When you start a new system and you dump the best stat

>when you start a new system and you dump the best stat

Why is the "Strength" stat dogshit for anyone but a melee beatstick no matter what game you choose? D&D, d20 in general, WoD, Exalted, Shadowrun, Traveller, real life...

>Not being autistic about carry weight

You'll want a High STR party member if you wanna carry that valuable gilded mahogany throne out of the dungeon; it was basically the only really valuable thing this particular Goblin tribe had.

>what are Muleback Cords
>what are Bags of Holding

smfh fambo.

My players are lucky if they get a magic potion; the reason they make me GM is because I'm a proficient storyteller.

I don't use D&D either, and magical items that I throw down are usually custom and significant to story hooks.

>real life.

In real life, Strength and Constitution are not separate stats. You want to be healthy and live long? Lift. Exercise. Work out.

That's an interesting idea. Do you think merging the scores in D&D would work?

It would half martials MAD and make clerics and druids even better as melee classes. So yes, if you want to make casters even more powerful.

I think that would be too much, since Constitution is already everybody's number-2 or number-3 stat thanks to the HP bonus.

However, what you could do is increase the amount of HP given by Hit Dice or levels as a replacement for the Con bonus, then merge Strength and what is left of Constitution. Thus the Strength score would be used for its normal things plus Fortitude saves and whatever else used to be a Con check.

It doesn't matter at this point

Caius?

>Roughly half of all skills in the game key off of either Intelligence or Perception
>MFW a player dumps both and maxes out the attributes it's ridiculously easy to buff to the cap
>Then he complains he has nothing to do and isn't as effective as the people who figured a scifi game would likely be biased towards smart PCs

Halving martial characters' Multiple Ability Dependency sounds pretty good. As for Clerics and Druids, I don't see how it would help them. After all, the number of points in the Point Buy would be proportionately lower to make up for the reduction in the number of scores, so Clerics and Druids investing in Strength would be spending more, proportionately speaking, than they spent before. Besides, druids usually do not invest in ANY of the physical ability scores, using their Wild Shape in melee instead.

Dark Heresy?

>However, what you could do is increase the amount of HP given by Hit Dice or levels as a replacement for the Con bonus, then merge Strength and what is left of Constitution.

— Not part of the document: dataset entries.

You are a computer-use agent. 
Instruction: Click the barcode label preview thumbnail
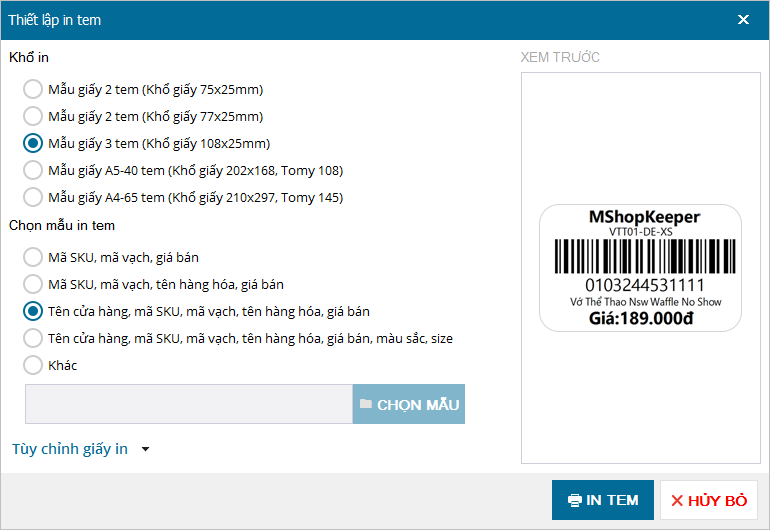coord(640,268)
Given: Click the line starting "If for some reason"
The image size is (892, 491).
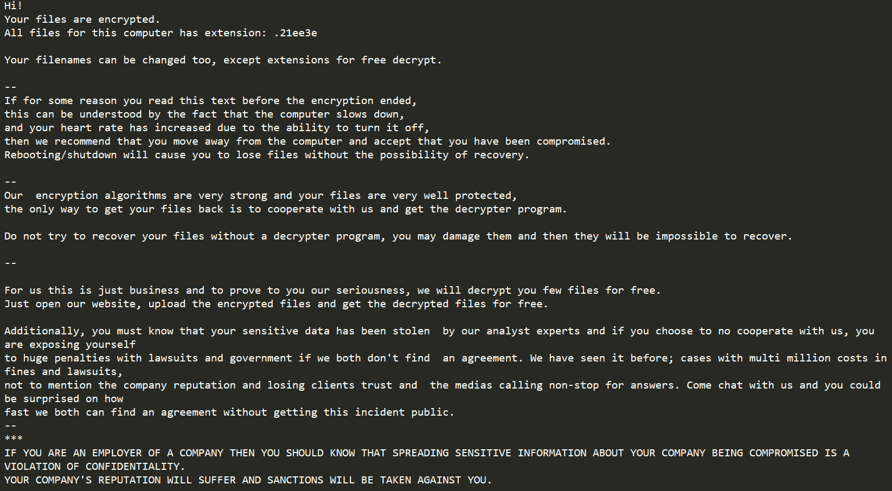Looking at the screenshot, I should (210, 100).
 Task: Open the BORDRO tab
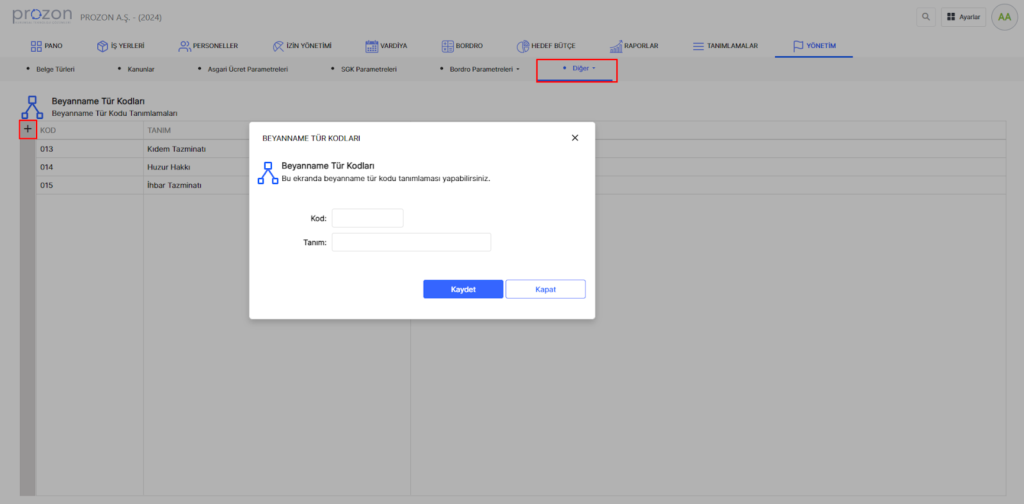(x=462, y=46)
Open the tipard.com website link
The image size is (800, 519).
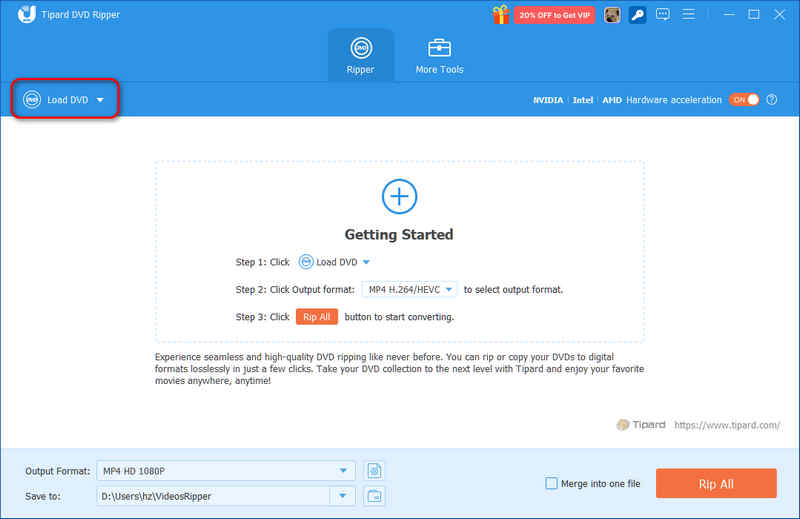click(x=727, y=425)
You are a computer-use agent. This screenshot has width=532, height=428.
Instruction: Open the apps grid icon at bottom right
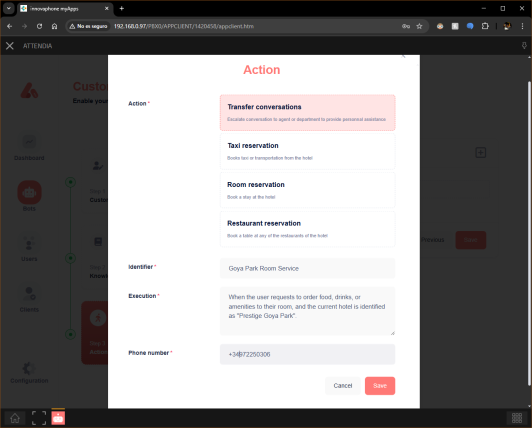[x=517, y=418]
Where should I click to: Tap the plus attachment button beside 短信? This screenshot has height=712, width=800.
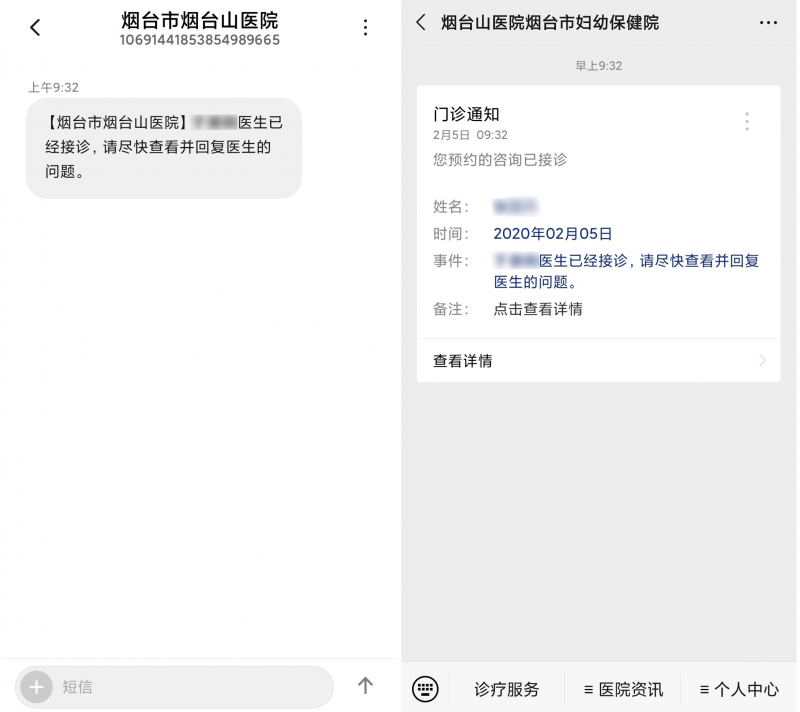click(x=36, y=687)
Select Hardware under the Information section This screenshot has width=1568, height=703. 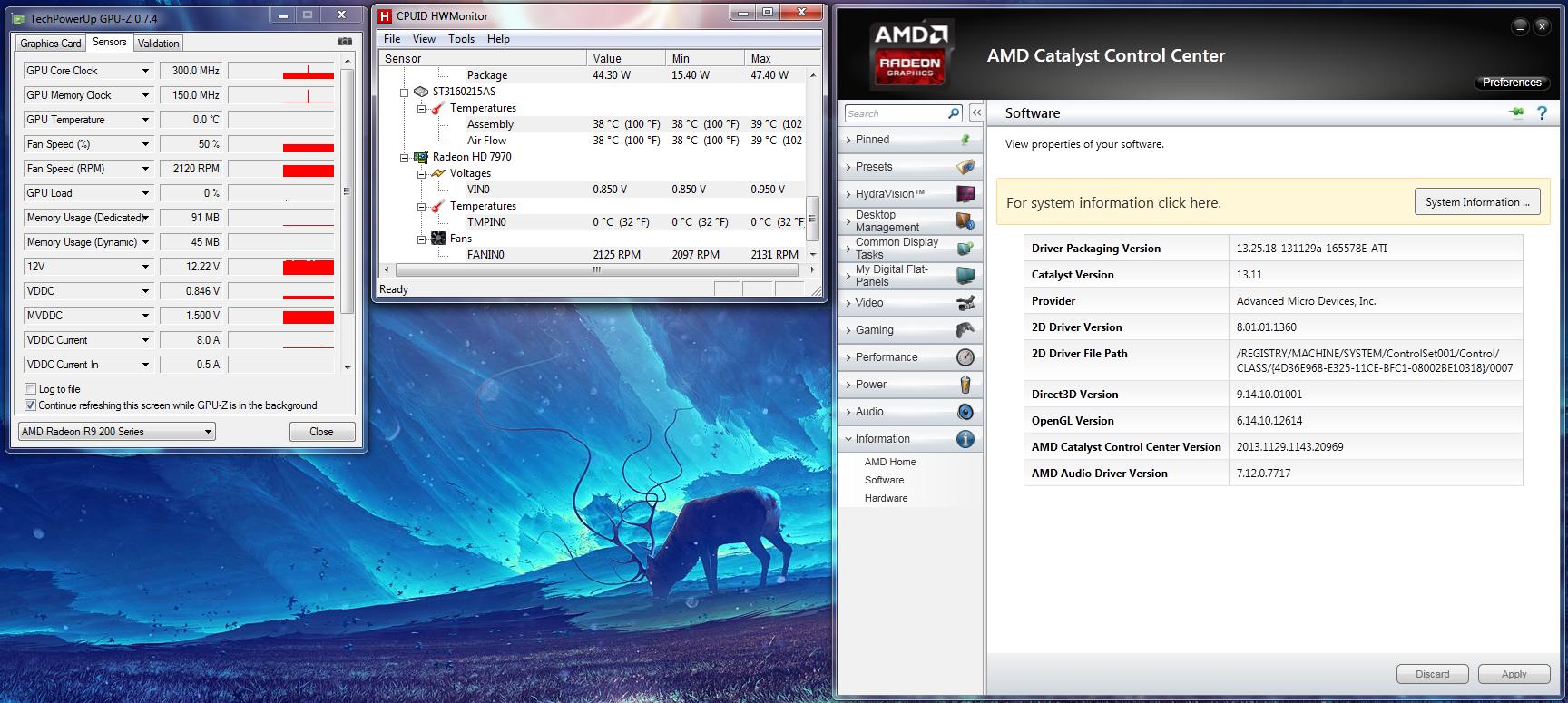coord(886,498)
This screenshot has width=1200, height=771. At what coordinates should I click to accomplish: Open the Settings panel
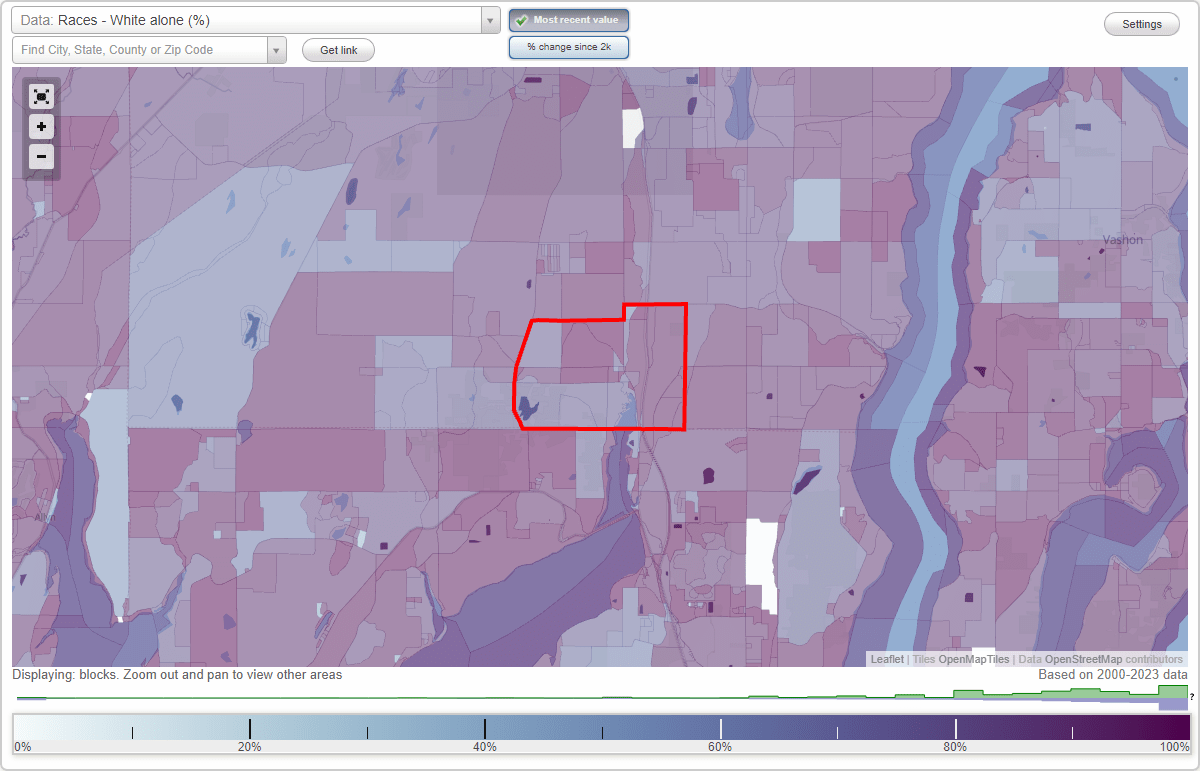tap(1141, 23)
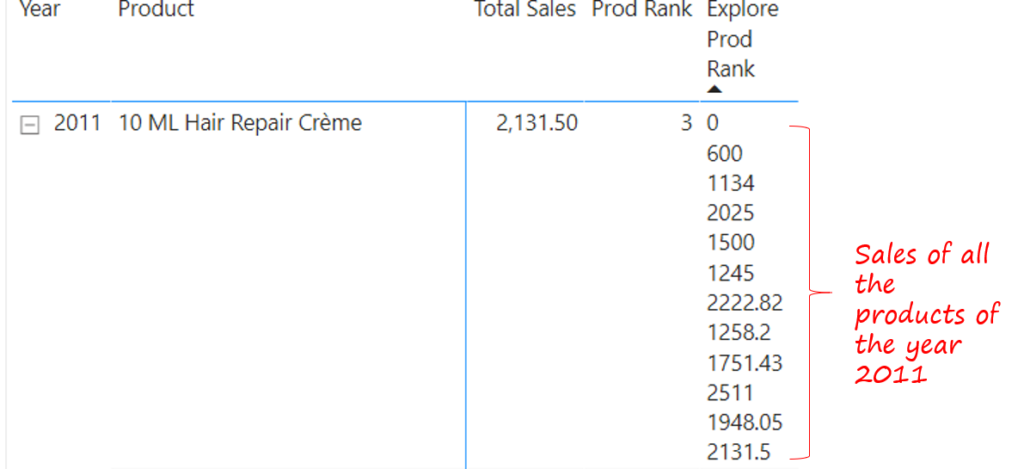Click the 2,131.50 Total Sales value
Image resolution: width=1024 pixels, height=469 pixels.
coord(536,124)
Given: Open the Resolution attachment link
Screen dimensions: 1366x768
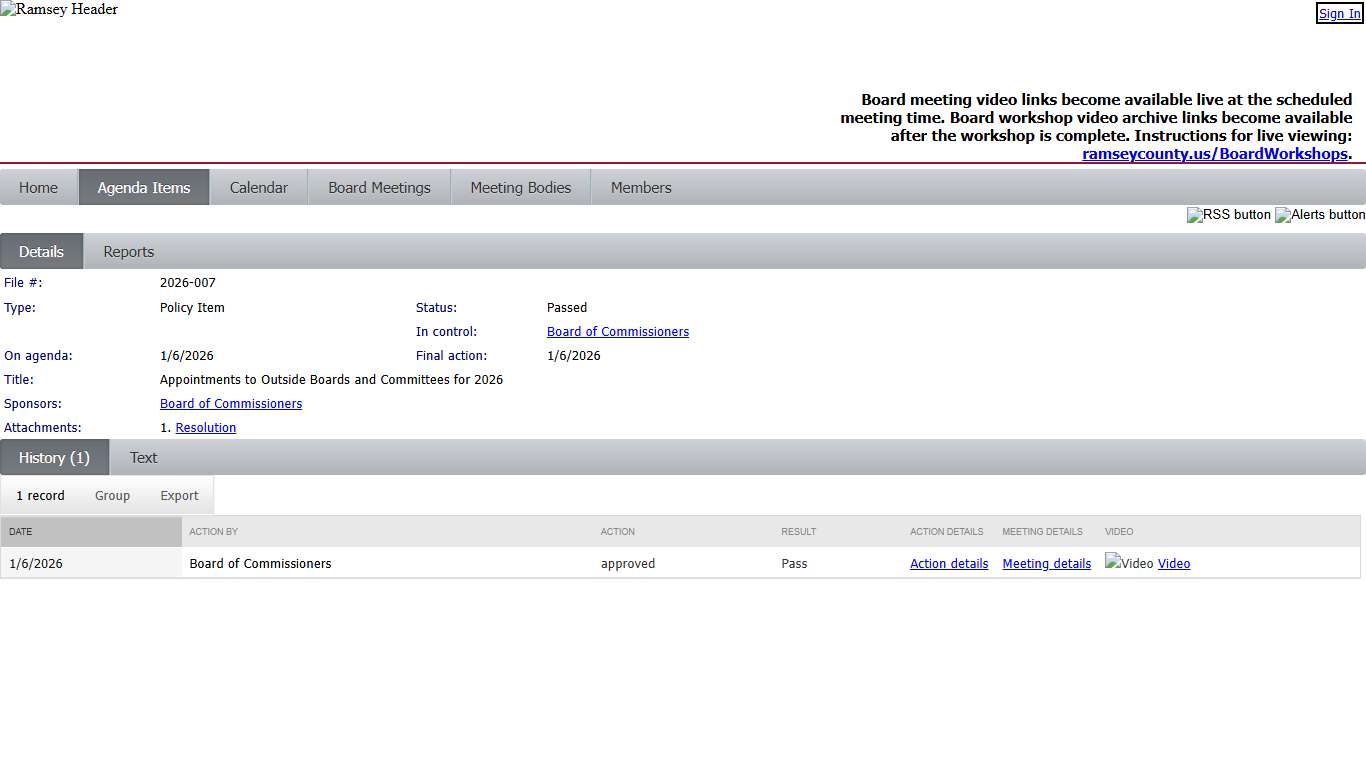Looking at the screenshot, I should click(x=206, y=427).
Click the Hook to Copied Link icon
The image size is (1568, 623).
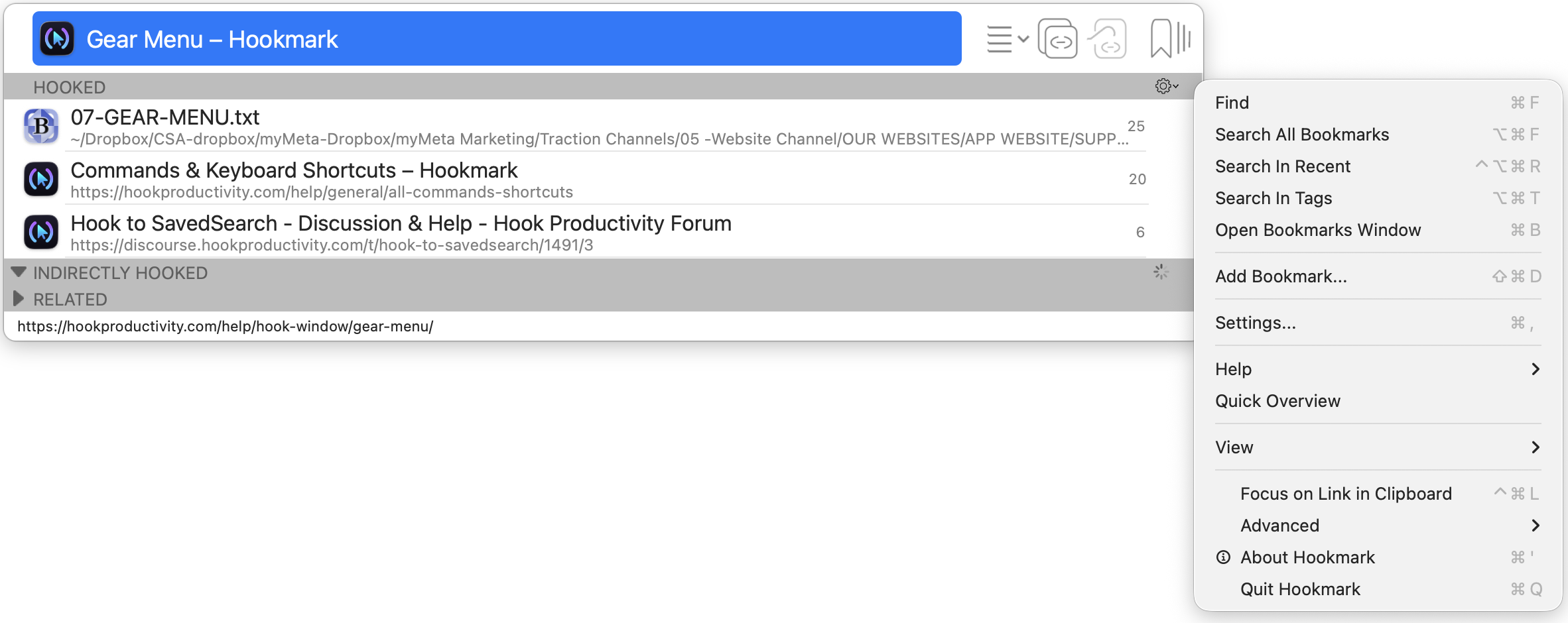1108,39
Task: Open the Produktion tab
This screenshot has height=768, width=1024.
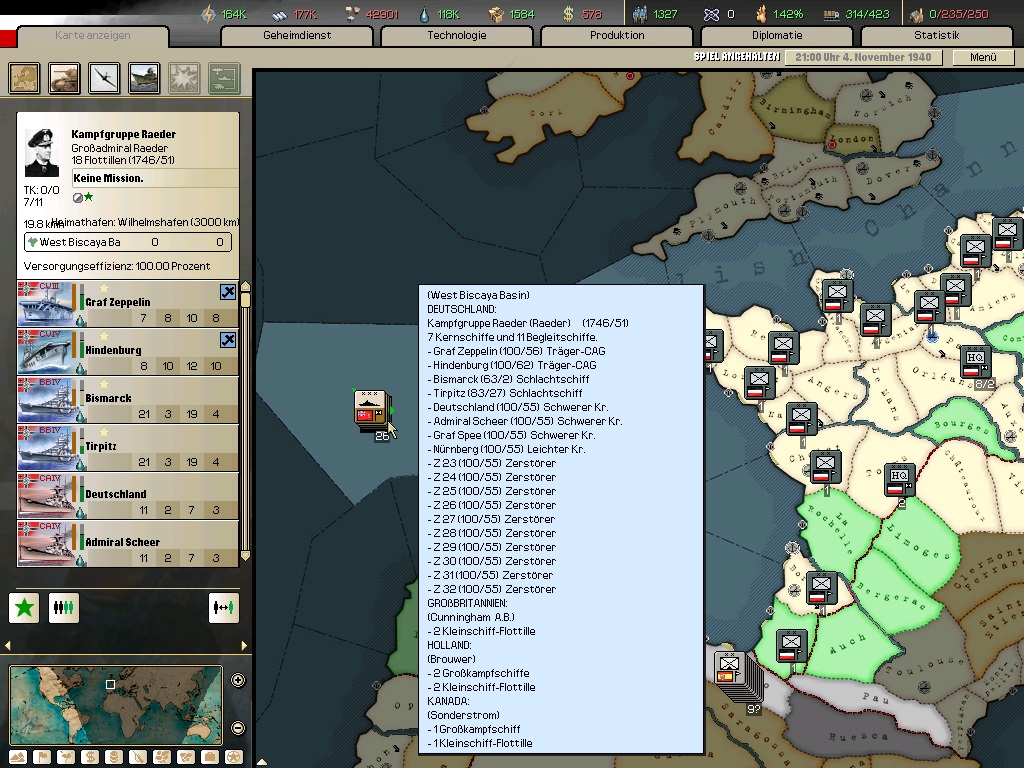Action: coord(617,36)
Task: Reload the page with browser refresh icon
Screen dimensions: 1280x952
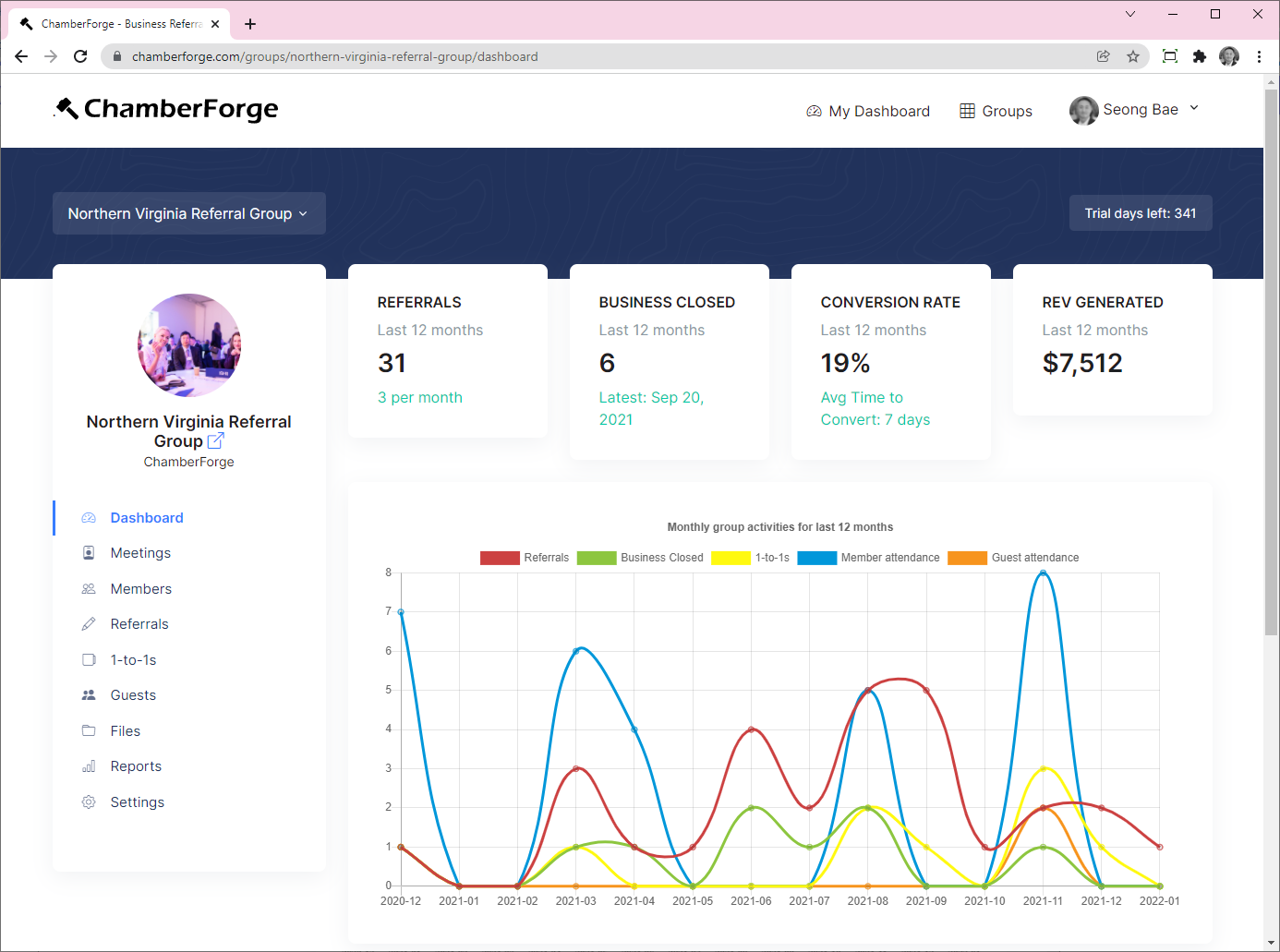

How much more HP should be given by character levels in a D&D with no Con bonus to HP?

For games, it's because the designers don't think there's anything interesting about being strong - things that need high strength to deal with are rare or under-represented.
If designers wanted though, it could probably be more useful, or at least costed better (str boosts coming twice as cheaply as other stats, for example).

IRL strength is handy, but rarely directly useful on its own unless you work in a few select fields, and it needs a fair bit of upkeep.

Max HP minus 1 would be my first guess. Or max HP minus 2, but you get a big bonus on 1st level to make level 1 less of a crapshoot.

>mixed good and evil party

So +0.5HP to Magic-Users, +1,5 for Clerics, +2,5 to d8 classes (TSR Fighters, f'rex), +3,5 to d10 classes (WotC Fighter), +4,5 to d12 classes?

In other words, rounding down, kind of equivalent to WotC-era CON 10, 12, 14, 16 and 18.

Could work, I guess. Looks interesting enough, at least, although it really depends on the system - in BD&D and 5E the numbers look decentish at first glance, but they're way too big for AD&D and way too small for 3E. 4E is irrelevant in this case since it uses a completely different system for hit points/level, with constitution just being a flat number added to the total of a flat X/level.

Also, of course, it's way too good for OD&D but that should really go without saying. It's mildly powerful in the LBBs - like giving everyone the best CON bonus and then some - while in Greyhawk onwards it just gets even better and adds even more hit points since people have varied hit die sizes now.

Interesting idea, though! Definitely something to consider if I ever get around to hacking together an OSR system for my own use.

If you're going for an OSR, I'd recommend going even further and merging all mental ability scores into one.

The reason for this is in OSR, the Player's skills are used instead of the Character's in most situations. Thus mental ability scores are not very useful except in corner cases, and it does not make sense to have three of them.

So, something like Strength/Agility/Intelligence or Strength/Agility/Spirit. Mind, Motion, and Matter. Whatever. You still have a mental score for those few cases where it matters, but you do not have the confusing and unnecessary granularity of three scores.

Wouldn't that boost spellcasters too much?

Not if you're designing it right. Just like you can detach Hit Points from Constitution, you can detach Spell Slots from Intelligence. Decide on a fixed number of spell slots for each level of mage, and that's that. So a mage will have a good Will save or equivalent (which makes sense), but will not gain PHENOMENAL COSMIC POWER from his mental ability score.